Do you want to know more about medications?

Several anti-depressant and anti-anxiety medications are available only by prescription. Your family doctor can help you with matching a medication to a particular mental health need. It is not helpful to self-medicate because the secondary issue of addictions may block recovery from the initial issue. Addictions cause long- lasting changes in brain chemistry that drive cravings, and can make your recovery even more difficult, so you want to avoid them. Anti-anxiety medications have more addictive potential than anti-depressants.

Do you want to know about clearing emotional issues from combat?

One way the body deals with the emotions of combat is to store them in the body and/ or lock them in a place in the mind that is not accessible during the time needed for responding to a trauma event. Here is an easy routine you can practice multiple times a day (with no fancy paraphernalia needed) to release these emotions. Think of it like emptying a full barrel. Every time you tip a little emotion out of the barrel, the level decreases, as long as you don't engage in thoughts that raise the level in the barrel again. Even if you do return to trauma thoughts, however, you have a chance to at least break even in the level of stress you carry around.

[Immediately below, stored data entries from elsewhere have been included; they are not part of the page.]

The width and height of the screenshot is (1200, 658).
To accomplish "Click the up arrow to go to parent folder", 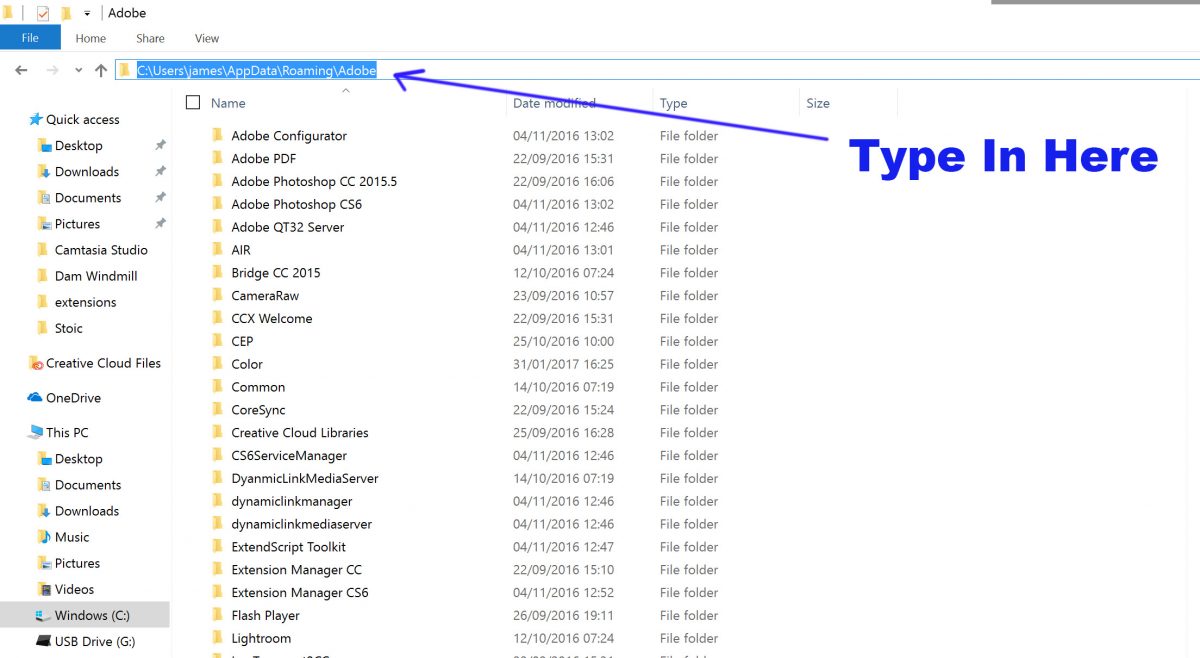I will click(x=101, y=70).
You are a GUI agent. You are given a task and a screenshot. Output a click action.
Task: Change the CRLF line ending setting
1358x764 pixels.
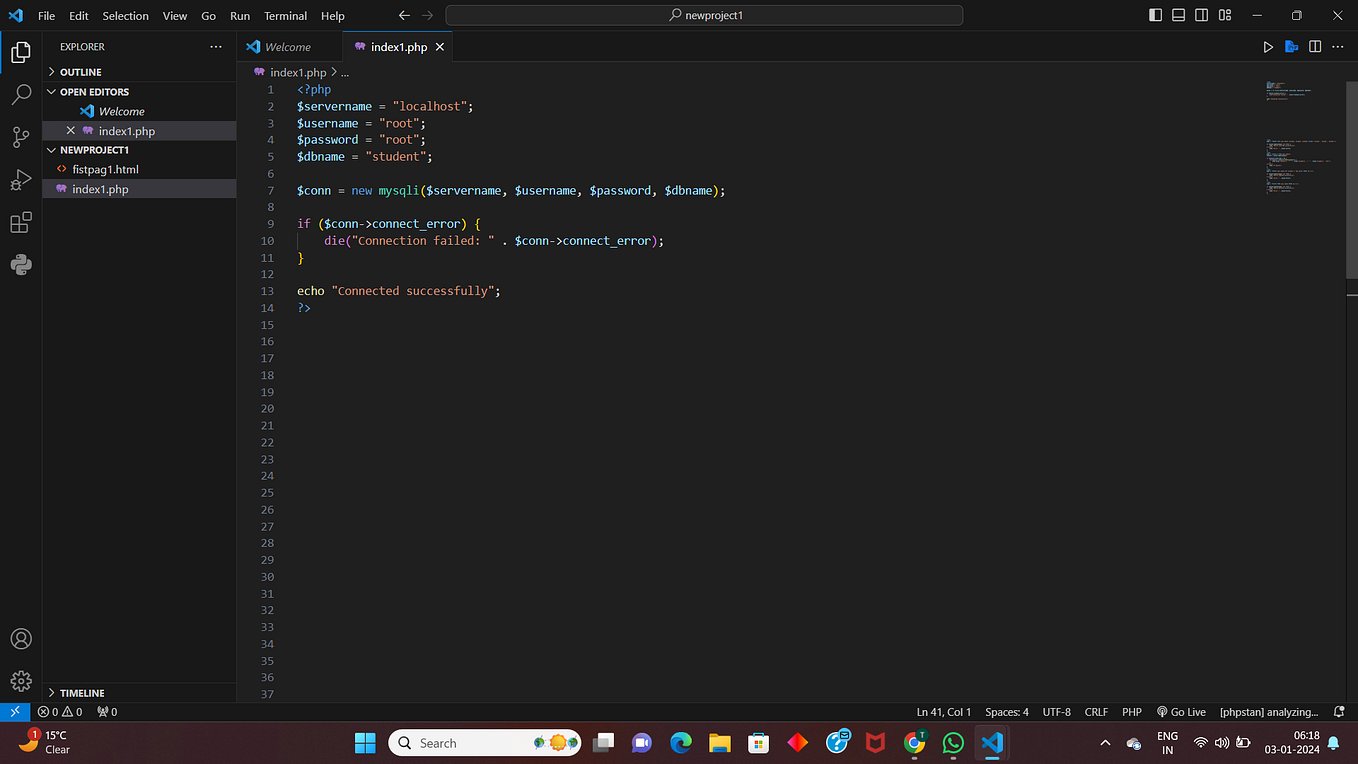pos(1095,711)
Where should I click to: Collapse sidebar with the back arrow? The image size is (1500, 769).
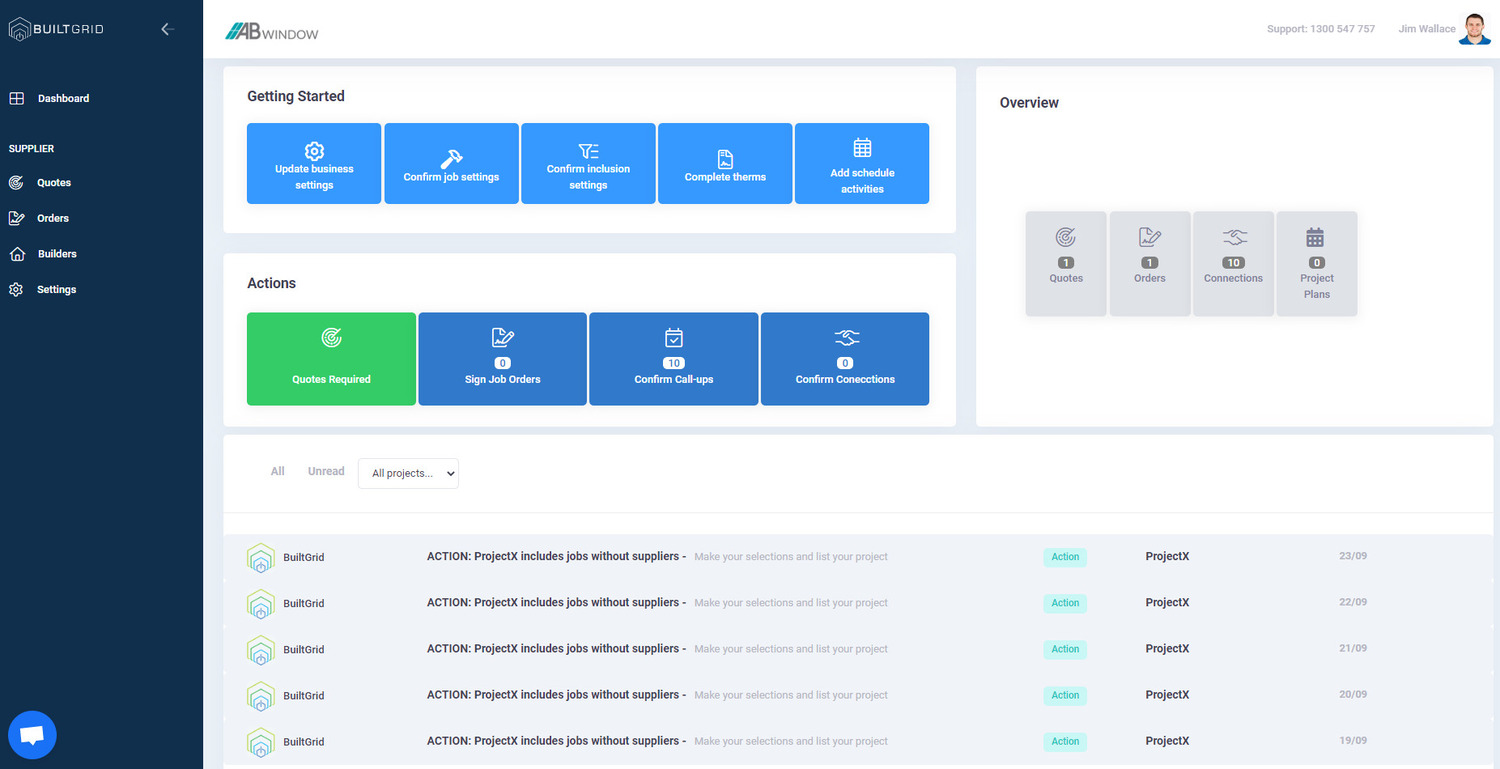pos(167,29)
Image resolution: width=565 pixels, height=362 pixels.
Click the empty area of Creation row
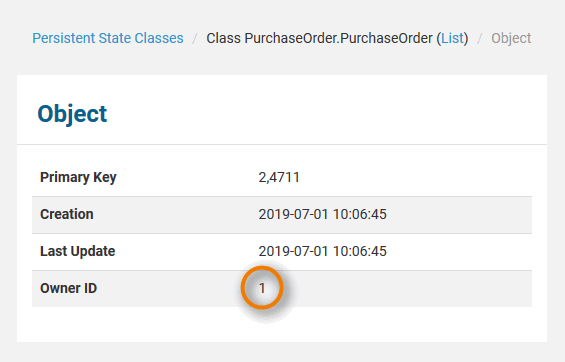(x=459, y=214)
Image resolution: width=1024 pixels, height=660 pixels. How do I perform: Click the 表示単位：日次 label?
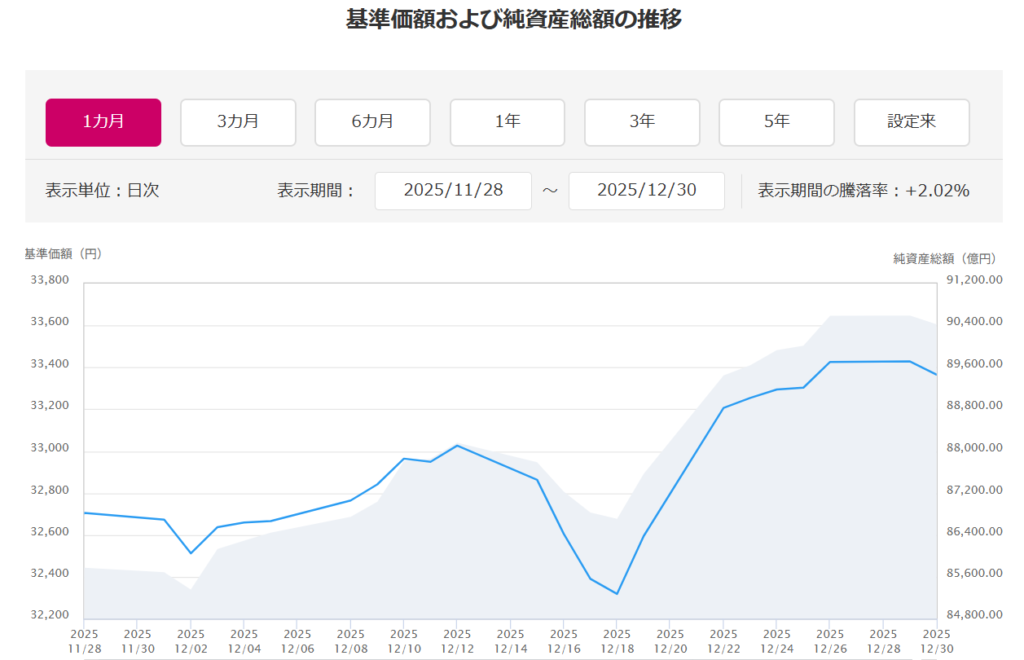click(102, 190)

  1. Become aware of the emotion.
  2. Find the spot in the body that hurts when the emotion is expressed.
  3. Hold the spot that hurts and take a deep breath.
  4. Allow the feeling of the emotion to begin to move, be expressed.
  5. Feel the feeling totally.
  6. Let the breath/feeling go with a growl, a groan, a sigh or a “NO.”
  7. Repeat until the feeling of the emotion lessens or disappears or feels complete. At best, you might feel empty, relaxed, limp.
  8. Breathe in a sense of acceptance and contentment.